# Xcom : komme im Tempelschiff nicht mehr weiter, keine Türen mehr



## Herbboy (29. Oktober 2013)

*Xcom : komme im Tempelschiff nicht mehr weiter, keine Türen mehr*

Ich hab irgendwie dunkel in Erinnerung, dass ich das Problem schon mal hatte, aber ich finde da leider nichts - auch per Google hab ich zwar was gefunden, wo jemand auch das Problem hatte, aber ihm nicht geantwortet wurde... 

Siehe Bild im Anhang - wenn ich nach "links oben" scrolle, dann sieht man, dass dort das Schiff eigentlich weitergeht - man kann dort nämlich sehr scrollen, ohne dass die Spielfeldgrenze erreicht wird. Auf dem Bild sieht man eine Tür in der oberen Etage links oben im Bild mit nem Kraftfeld-Schleier, da wo der selektierte Soldat steht, und eine Tür weiter rechts, quasi Bildmitte-Oben, wo aber das Kraftfeld mangels Sicht nur als "Schatten" zu sehen ist. Eine dritte wäre weiter Links außerhalb des Bildes - aber durch keine kann ich durchgehen.

Was ist da los?


----------



## Spassbremse (29. Oktober 2013)

Hmm, ich hatte an der Stelle nie Probleme. Wenn Du nahe genug an das Kraftfeld herantrittst, sollte es deutlich sichtbar werden und sich danach wie eine normale Tür öffnen lassen.


----------



## Herbboy (29. Oktober 2013)

Spassbremse schrieb:


> Hmm, ich hatte an der Stelle nie Probleme. Wenn Du nahe genug an das Kraftfeld herantrittst, sollte es deutlich sichtbar werden und sich danach wie eine normale Tür öffnen lassen.

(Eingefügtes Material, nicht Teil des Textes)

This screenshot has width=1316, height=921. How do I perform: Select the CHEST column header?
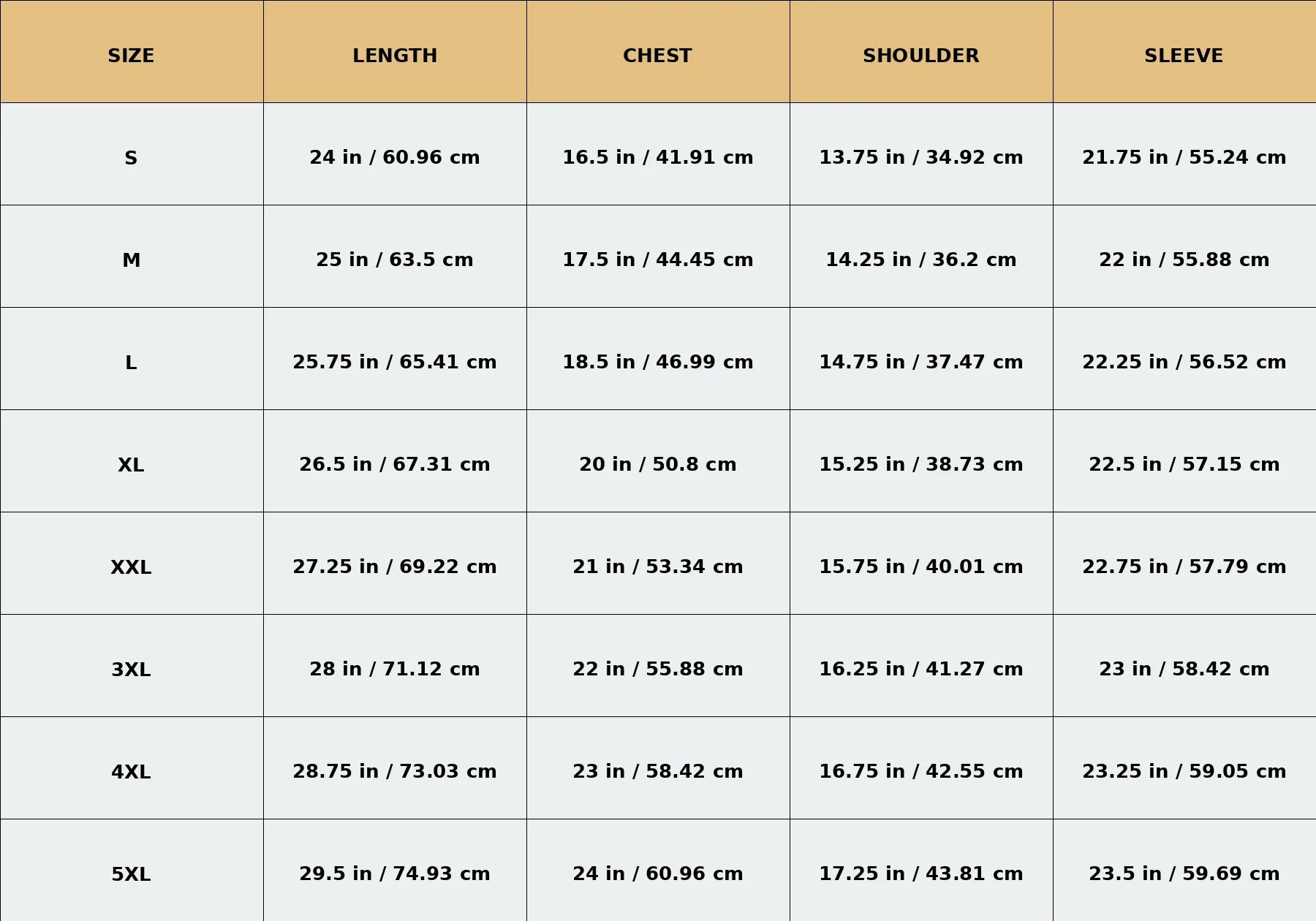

Der eine selektierte steht ja schon auf dem Feld DIREKT an der Tür...


----------



## Kaylee (29. Oktober 2013)

Hast du vielleicht noch irgendwas im Raum übersehen, Gegner in irgendeiner Ecke oder so? Ich hatte da auch nie Probleme.


----------



## Herbboy (29. Oktober 2013)

Man kommt also evlt nicht weiter, wenn da noch Gegner im "Vorschiff" sind? Muss ich mal testen, da werde ich wohl 2-Mann-Trupps bilden müssen, damit ich die volle Breite des Schiffes rannehmen kann... 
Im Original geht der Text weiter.